After the 2007-2008 bank recapitalization by governments, which means taxpayers’ money, Europe changed the rules. The new rules require that private investors are “bailed in” before the bank is “bailed out.”
Europe’s fastidious with rules allows for exceptions and flexibility. Italy is pushing for this flexibility now, and Portugal is watching closely because its largest bank also may require recapitalization.
However, there is another source of relief is a little more than a week away. On July 19, the European Court of Justice will hand down its ruling on 2013 case brought to it by Slovenia over its bank bailout. The Advocate General made a preliminary judgment in February. The European Court of Justice upholds that Advocate General 80% of the time, according to reports.
So what did the Advocate General say? Essentially he threw shade on the Bank Recovery and Resolution Directive that forces private investors to take losses before public money can be provided. The Advocate General argued that the EC has not binding powers on this issue and that bailing in investors is not a prerequisite to using of government aid. The EC, according to the Advocate General, cannot force losses on private investors.
The Bank Recovery and Resolution Directive (BRRD) outlines the process of recapitalizing banks with state money. Its flexibility allows for state funds to be used if the ECB’s stress test reveals the need for capital infusion and the country is in serious economic trouble. Italy first tried to claim “exceptional circumstances” post-the UK referendum, that would have been widely applicable to EU members. It required unanimity and German quickly blocked it. Now Italy is negotiating its own exemption.
The issue is not whether the state funds can be used, but who must take losses first. In Italy, nearly half of the bank bonds were reportedly sold to retail investors. Bailing them in as investors risks hurting the fragile economy further through consumption. Also, they are taxpayers. So the logic of BRRD would be to hit them as imprudent investors before forcing them as taxpayers to capitalize the bank. These investors are not only consumers but also voters.

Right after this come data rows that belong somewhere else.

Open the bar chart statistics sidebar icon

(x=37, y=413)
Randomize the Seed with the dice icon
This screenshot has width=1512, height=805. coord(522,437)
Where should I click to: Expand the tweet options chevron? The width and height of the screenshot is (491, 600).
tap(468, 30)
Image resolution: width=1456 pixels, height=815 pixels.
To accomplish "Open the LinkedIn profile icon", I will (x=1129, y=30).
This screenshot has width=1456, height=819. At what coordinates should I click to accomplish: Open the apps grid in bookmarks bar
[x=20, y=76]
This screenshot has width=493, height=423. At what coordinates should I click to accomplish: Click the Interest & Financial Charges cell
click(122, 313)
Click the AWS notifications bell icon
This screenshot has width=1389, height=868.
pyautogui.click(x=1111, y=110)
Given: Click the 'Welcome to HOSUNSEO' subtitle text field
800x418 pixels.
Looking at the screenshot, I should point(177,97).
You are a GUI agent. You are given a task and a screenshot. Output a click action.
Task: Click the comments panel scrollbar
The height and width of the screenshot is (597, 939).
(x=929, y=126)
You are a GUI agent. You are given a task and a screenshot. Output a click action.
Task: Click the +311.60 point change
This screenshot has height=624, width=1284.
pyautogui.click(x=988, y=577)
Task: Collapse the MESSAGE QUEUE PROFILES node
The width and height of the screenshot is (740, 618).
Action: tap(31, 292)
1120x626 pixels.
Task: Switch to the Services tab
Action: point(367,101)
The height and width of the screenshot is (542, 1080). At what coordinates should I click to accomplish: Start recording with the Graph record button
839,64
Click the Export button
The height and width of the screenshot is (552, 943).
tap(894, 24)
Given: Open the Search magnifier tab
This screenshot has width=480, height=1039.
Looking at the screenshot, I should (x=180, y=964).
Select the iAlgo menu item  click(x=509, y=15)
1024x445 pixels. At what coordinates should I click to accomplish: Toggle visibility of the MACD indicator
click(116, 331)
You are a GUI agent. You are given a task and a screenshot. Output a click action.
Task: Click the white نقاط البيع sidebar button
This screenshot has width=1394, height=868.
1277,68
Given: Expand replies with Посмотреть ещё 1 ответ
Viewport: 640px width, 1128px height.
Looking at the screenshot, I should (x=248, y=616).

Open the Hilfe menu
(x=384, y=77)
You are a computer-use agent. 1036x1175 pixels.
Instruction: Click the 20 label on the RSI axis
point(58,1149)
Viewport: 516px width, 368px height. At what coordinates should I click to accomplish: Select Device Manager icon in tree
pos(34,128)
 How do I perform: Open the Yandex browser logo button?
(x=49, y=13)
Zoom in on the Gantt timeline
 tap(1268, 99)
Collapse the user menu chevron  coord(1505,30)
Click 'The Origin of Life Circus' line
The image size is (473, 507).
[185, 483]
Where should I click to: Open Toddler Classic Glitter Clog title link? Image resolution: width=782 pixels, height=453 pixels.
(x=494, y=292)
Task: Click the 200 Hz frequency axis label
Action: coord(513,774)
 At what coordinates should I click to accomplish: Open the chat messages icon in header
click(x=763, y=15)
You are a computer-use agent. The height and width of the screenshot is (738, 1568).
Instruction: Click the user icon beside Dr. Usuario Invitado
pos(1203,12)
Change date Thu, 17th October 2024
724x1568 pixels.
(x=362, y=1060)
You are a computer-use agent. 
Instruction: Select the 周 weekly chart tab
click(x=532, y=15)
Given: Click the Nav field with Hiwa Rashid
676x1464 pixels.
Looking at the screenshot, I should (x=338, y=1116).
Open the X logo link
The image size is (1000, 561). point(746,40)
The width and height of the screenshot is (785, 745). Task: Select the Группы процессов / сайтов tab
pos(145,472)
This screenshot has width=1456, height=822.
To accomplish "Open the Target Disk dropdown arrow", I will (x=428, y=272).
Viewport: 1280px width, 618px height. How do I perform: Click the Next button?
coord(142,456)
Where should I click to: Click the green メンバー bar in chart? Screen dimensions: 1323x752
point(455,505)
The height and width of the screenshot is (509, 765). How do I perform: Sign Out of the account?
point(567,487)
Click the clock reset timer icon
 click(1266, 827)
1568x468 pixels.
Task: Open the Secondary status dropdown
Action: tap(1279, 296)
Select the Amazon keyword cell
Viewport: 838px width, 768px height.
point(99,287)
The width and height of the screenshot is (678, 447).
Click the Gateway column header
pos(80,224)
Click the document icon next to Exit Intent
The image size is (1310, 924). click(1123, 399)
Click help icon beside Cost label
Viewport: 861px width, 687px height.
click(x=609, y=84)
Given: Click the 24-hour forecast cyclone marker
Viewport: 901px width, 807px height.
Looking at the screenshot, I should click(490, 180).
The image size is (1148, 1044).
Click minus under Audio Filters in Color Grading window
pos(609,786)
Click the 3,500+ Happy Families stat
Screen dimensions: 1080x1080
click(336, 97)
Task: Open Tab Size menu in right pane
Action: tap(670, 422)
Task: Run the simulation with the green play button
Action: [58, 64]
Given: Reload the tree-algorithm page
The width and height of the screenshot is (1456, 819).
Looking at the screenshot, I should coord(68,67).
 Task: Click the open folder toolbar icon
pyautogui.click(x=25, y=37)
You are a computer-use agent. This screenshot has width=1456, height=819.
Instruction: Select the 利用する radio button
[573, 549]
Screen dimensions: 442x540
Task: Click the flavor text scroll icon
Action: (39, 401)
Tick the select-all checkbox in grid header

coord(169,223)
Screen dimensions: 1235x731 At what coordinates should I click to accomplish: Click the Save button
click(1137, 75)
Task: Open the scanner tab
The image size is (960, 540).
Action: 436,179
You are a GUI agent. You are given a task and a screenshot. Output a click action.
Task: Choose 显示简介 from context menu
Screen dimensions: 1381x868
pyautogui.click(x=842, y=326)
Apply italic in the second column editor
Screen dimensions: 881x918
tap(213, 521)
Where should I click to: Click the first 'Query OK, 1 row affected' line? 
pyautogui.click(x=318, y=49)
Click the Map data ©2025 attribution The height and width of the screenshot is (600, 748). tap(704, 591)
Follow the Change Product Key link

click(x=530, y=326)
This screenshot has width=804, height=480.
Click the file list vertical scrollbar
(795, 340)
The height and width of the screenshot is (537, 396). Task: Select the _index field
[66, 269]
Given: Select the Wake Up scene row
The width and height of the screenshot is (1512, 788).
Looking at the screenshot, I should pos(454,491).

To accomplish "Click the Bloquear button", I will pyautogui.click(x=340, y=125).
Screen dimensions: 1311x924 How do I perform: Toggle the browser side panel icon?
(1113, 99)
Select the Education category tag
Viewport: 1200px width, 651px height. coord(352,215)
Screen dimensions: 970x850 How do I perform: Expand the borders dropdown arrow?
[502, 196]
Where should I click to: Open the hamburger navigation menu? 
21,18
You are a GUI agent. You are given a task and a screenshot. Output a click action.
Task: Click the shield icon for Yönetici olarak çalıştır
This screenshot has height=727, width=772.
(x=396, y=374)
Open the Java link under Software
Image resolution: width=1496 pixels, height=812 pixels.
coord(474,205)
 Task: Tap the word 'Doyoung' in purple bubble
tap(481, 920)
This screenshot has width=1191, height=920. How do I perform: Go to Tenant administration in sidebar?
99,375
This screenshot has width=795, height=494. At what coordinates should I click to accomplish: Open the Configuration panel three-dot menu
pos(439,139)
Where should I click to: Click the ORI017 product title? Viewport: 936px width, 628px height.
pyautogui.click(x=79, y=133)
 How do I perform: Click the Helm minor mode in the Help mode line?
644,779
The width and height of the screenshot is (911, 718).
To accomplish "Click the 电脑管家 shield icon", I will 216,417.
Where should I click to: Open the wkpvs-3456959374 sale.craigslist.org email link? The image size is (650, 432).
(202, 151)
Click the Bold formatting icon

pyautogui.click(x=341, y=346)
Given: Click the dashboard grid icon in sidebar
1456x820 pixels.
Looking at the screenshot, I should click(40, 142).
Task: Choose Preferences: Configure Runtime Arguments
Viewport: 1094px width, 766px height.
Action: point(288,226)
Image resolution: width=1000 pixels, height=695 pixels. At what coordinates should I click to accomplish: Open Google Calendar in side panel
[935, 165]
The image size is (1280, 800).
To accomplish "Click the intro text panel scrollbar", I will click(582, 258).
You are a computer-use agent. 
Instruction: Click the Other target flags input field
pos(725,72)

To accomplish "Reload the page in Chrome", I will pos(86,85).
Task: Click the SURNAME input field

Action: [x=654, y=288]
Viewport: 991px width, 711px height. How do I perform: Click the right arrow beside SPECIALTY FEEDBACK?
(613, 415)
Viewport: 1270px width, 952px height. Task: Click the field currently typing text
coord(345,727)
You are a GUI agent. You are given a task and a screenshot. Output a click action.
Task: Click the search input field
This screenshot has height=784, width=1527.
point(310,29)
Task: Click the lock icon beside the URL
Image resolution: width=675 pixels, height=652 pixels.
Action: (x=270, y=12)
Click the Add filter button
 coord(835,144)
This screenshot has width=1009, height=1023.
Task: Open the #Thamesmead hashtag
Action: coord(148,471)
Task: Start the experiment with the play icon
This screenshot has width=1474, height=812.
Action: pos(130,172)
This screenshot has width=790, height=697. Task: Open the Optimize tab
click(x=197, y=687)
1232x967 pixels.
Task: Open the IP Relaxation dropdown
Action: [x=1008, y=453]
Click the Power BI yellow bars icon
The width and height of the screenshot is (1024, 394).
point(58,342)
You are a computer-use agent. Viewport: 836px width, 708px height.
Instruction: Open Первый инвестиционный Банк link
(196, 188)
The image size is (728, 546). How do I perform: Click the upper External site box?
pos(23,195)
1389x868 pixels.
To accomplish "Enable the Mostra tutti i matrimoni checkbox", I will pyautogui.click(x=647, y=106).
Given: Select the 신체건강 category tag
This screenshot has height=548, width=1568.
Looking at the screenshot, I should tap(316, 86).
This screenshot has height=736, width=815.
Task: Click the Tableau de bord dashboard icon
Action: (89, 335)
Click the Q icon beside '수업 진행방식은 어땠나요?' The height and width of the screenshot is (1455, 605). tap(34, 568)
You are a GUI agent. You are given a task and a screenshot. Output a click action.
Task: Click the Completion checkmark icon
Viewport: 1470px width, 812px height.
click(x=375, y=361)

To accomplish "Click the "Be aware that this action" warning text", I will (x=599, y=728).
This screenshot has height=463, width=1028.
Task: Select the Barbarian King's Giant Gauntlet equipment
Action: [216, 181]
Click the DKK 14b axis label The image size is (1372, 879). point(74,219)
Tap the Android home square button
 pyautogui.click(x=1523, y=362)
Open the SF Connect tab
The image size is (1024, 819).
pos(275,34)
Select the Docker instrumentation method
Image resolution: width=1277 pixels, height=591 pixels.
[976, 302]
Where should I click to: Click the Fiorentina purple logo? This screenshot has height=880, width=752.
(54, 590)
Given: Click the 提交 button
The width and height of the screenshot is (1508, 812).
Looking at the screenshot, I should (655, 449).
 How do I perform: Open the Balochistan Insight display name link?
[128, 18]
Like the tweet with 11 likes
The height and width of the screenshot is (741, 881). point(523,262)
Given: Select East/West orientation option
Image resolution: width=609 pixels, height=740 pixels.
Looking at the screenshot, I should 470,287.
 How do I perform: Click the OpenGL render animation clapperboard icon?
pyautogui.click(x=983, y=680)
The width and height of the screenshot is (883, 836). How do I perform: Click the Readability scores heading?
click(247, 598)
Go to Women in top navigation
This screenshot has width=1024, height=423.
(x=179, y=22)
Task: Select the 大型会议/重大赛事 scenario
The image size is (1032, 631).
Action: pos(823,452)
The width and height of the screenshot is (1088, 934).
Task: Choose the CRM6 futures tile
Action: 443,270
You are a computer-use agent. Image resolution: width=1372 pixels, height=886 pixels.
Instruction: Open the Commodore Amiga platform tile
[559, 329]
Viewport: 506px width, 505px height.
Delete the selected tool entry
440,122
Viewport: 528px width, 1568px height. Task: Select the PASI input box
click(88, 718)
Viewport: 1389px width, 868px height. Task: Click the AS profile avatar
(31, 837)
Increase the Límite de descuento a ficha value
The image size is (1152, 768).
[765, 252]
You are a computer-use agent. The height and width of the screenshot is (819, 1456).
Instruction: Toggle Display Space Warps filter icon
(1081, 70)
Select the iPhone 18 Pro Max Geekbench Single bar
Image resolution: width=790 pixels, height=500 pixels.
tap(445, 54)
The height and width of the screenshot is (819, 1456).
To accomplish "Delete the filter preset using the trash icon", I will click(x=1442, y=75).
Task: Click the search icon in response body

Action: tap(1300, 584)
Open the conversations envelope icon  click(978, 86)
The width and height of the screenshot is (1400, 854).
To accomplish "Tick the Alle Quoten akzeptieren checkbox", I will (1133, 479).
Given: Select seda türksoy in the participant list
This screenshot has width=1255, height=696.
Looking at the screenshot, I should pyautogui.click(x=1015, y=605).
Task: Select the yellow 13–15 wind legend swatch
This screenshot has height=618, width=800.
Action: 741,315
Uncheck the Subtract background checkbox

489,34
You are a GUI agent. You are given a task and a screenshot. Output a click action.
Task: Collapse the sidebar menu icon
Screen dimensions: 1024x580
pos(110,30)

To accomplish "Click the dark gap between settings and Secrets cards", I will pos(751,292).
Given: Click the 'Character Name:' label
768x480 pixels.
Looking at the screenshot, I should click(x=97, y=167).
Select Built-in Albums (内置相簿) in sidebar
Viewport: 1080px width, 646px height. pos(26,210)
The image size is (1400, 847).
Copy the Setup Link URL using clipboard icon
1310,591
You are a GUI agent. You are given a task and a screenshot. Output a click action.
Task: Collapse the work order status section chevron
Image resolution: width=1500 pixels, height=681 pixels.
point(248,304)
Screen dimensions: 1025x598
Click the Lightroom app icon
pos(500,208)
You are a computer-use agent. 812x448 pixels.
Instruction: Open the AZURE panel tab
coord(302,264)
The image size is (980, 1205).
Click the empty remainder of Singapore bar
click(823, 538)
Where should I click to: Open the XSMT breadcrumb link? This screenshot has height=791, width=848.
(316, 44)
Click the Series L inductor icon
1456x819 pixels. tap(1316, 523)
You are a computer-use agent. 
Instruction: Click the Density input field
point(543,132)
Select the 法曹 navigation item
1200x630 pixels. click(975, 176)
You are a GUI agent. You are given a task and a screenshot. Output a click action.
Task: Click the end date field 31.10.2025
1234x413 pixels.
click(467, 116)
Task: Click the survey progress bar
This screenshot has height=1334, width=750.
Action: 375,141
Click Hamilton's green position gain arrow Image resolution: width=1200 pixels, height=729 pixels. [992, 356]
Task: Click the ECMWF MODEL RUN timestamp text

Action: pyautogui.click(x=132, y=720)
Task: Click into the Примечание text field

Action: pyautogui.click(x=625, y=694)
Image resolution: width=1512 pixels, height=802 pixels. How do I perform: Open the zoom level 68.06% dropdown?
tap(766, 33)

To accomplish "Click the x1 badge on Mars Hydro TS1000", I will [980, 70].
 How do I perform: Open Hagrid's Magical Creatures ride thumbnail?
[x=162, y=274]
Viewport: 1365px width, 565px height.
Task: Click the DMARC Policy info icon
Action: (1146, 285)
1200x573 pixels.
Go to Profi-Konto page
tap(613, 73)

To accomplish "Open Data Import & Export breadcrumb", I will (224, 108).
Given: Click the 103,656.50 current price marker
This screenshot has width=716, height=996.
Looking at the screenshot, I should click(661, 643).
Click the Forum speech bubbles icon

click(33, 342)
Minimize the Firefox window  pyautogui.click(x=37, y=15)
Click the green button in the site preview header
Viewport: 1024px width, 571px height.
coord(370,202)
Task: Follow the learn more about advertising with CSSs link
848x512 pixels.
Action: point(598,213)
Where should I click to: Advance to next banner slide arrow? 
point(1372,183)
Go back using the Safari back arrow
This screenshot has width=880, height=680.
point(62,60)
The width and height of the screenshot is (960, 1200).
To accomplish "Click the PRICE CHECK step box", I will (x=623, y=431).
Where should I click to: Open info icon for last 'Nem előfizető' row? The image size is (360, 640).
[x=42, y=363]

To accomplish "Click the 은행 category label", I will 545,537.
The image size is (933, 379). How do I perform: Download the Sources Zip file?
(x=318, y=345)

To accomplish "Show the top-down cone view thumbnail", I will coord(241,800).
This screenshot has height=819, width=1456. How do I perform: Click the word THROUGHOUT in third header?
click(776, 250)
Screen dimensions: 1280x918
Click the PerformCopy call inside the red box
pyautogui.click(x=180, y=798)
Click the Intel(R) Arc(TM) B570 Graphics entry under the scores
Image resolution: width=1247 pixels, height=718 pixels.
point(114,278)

The Italian referendum in October is the next major political challenge in Europe. The referendum is about constitutional changes to reduce the size and power of the Senate. Although Prime Minister Renzi does not want to be so, voters may use the referendum as a vehicle to express their opinion about the third unelected Prime Minister rather than the merits of the issue.
If the referendum loses, which appears likely now according to polls, Renzi has indicated he would resign. Polls also suggest that the Five Star Movement (M5S) has replaced Renzi’s PD as the biggest party in Italy. The M5S appears to have softened its anti-EU stance, but it still appears to support a referendum on EMU membership. The bottom line is that if the referendum losses and Renzi resigns, Italian politics potentially would be a significant disruption.
The market seems to be sensing that the tide is turning in Italy’s favor. Between the European Court of Justice, which would de-fang the BRRD (July 19) and the ECB’s stress tests (July 29), that Italian banks will be the support they need. It is too early to tell whether the condition of the aid will be putting some closure of the NPL problem that is saddling several Italian banks. The Italian bank shares index initially retreated today after the 9.7% rally before the weekend. It managed to close higher on the day.